Include no pictures. Output exactly the lines from the one that contains "The width and" through the final line of the entries.

Information provided:
•••••
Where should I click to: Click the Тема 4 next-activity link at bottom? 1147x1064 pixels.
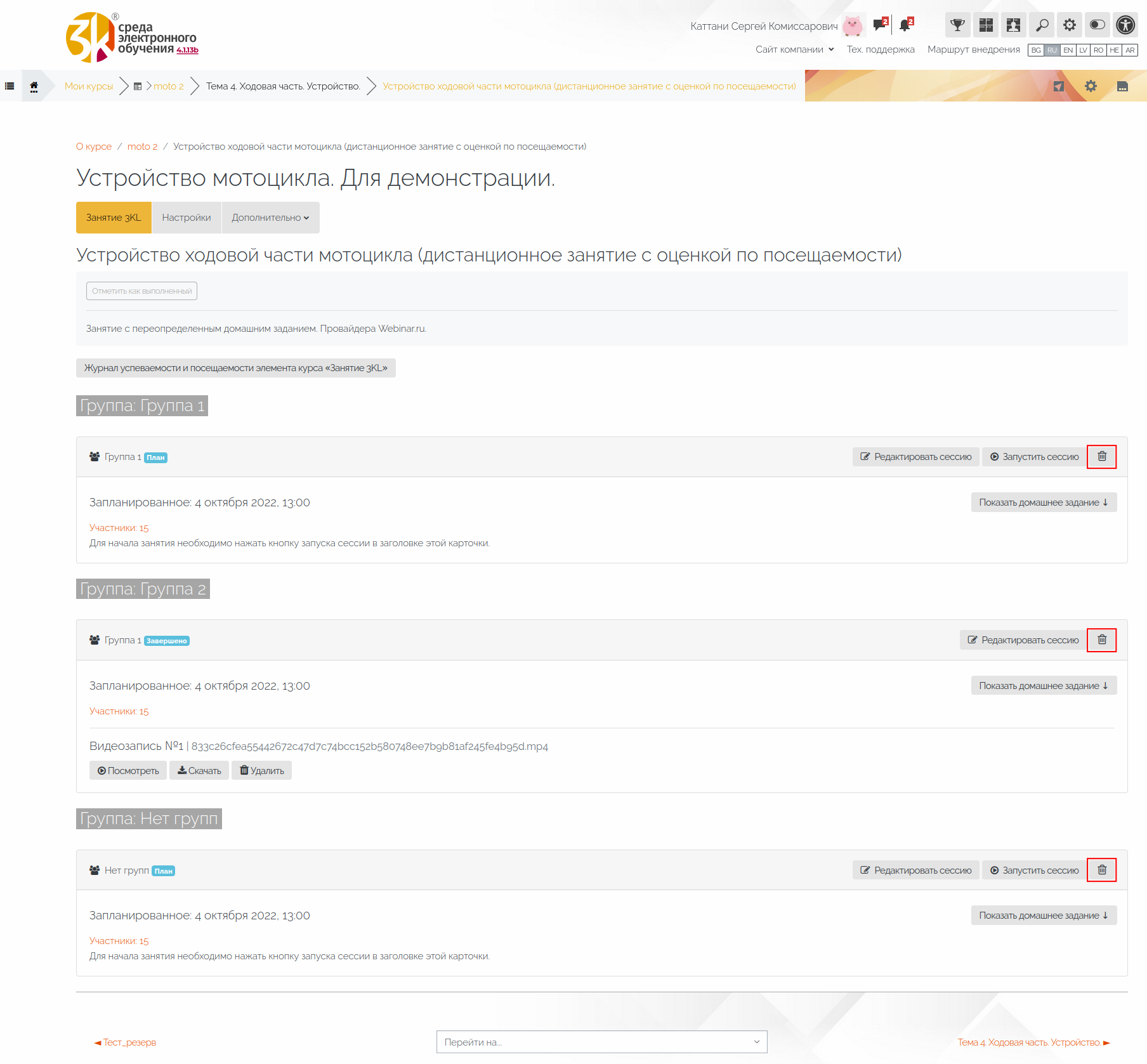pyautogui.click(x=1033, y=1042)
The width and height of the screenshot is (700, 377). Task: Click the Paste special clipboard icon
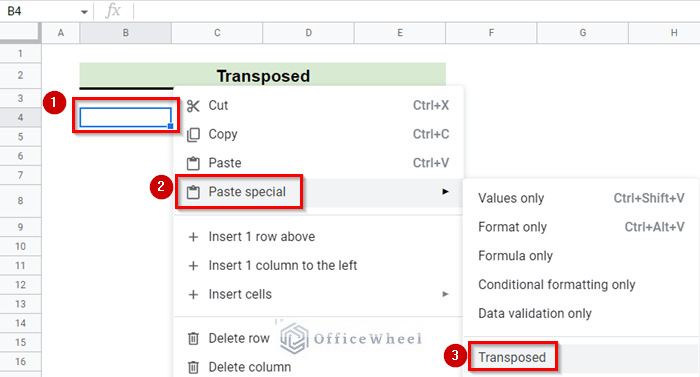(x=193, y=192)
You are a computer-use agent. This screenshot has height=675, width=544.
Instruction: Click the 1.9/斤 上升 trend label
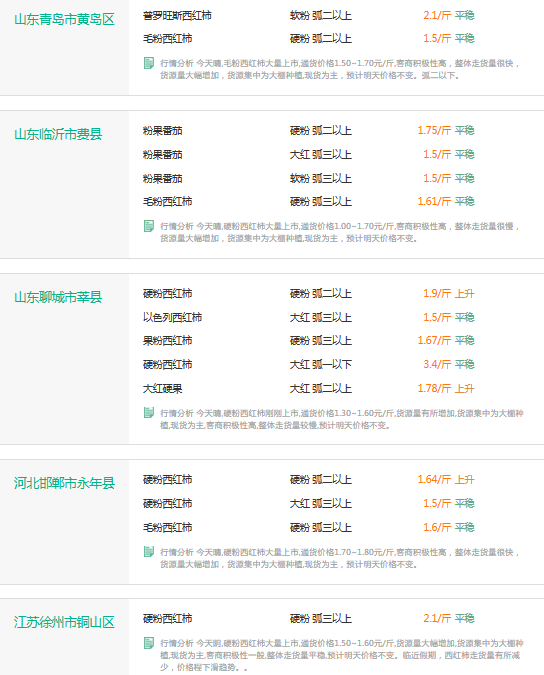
•••••
Written answer:
The width and height of the screenshot is (700, 377). Task: Click the Paste special clipboard icon
(x=193, y=192)
You are a computer-use agent. This screenshot has height=675, width=544.
Instruction: Click the 1.9/斤 上升 trend label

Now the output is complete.